■ **Excerto do texto**
══════════════════════════════

8.     Nunca poderemos viver aqui nos nossos montes se não tivermos água.

9.     Desde os anos sessenta do século XX que, em Trás-os-Montes, começámos a ter formas modernas de reter a água da chuva e a reconduzi-la aos campos com a construção dos primeiros regadios modernos, possibilitados pelas primeiras barragens agrícolas  e instalação de perímetros de rega. Há que prosseguir este trabalho e mormente hoje, em que estamos em despovoamento acelerado e em desertificação geográfica patente.

10.          No documento Água que Une, que a CAP saudou desde a primeira hora, espera-se que agora sejam integrados os contributos que lhe foram aduzidos na consulta pública, quer pela CAP quer pelas associações locais como a ABMC, a ADVID, a APPITAD, e nacionais como a FENAREG, em que há um foco em Trás-os-Montes (muito menorizados na sua primeira versão) e com a imperiosa necessidade de novas origens de água em barragens e albufeiras e mudança de estatuto das hidroeléctricas existentes.

11.          O argumento muito usado nalguns organismos oficiais para desmotivar ou menorizar estas pretensões (o de que no Aproveitamento Hidroagrícola de Macedo de Cavaleiros ainda há terrenos infraestruturados com rede de rega e que os agricultores  não utilizam a água disponibilizada) não colhe, pelo facto de que tal perímetro de rega ter sido idealizado para um modelo de agro-pecuária que o próprio Estado condenou a partir do momento em que mandou parar os investimentos PDRITM e a abandonar a construção de SCOMs, na transição dos anos oitenta para os noventa, bem como fez cessar, aos agricultores, a produção de leite no vale de Macedo de Cavaleiros-Castelãos-Carrapatas-Cortiços e em Vale da Porca-Valdrez-Salselas. Temos, assim, centenas, ou milhares de hectares infraestruturados, que seriam bons para pastagens e forragens, à luz do que eram as intenções dessa altura, mas não para culturas permanentes. O paradigma da agricultura de hoje é o de culturas permanentes, em especial o olival, a par de algumas hortícolas e fruteiras, cuja base de implantação é diversa da que foi infraestruturada no início dos anos 80 do século XX, para outra visão e modelo que, repetimos, o Estado mandou parar.

══════════════════════════════

■ **Informação apresentada**
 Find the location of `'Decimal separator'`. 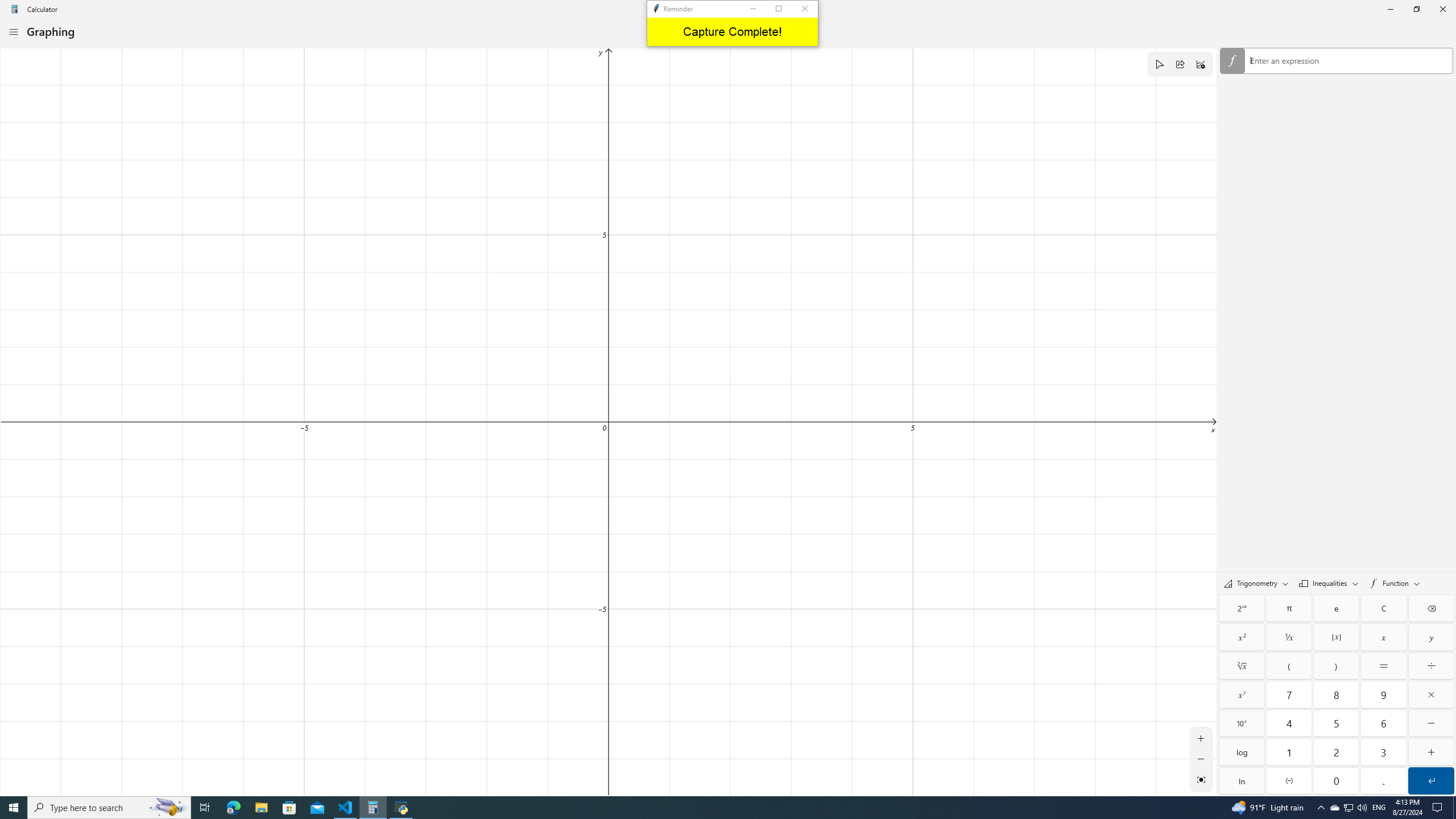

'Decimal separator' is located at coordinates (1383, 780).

══════════════════════════════

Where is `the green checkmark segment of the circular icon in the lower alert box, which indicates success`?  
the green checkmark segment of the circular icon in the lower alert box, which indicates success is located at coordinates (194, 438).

══════════════════════════════

■ **As tuas instruções**
Escreve, sem mudar nada, tudo o que vai de "9.     Desde os" até "desertificação geográfica patente." no texto sobre a água em Trás-os-Montes, incluindo essas palavras.

■ **Resposta**
9.     Desde os anos sessenta do século XX que, em Trás-os-Montes, começámos a ter formas modernas de reter a água da chuva e a reconduzi-la aos campos com a construção dos primeiros regadios modernos, possibilitados pelas primeiras barragens agrícolas  e instalação de perímetros de rega. Há que prosseguir este trabalho e mormente hoje, em que estamos em despovoamento acelerado e em desertificação geográfica patente.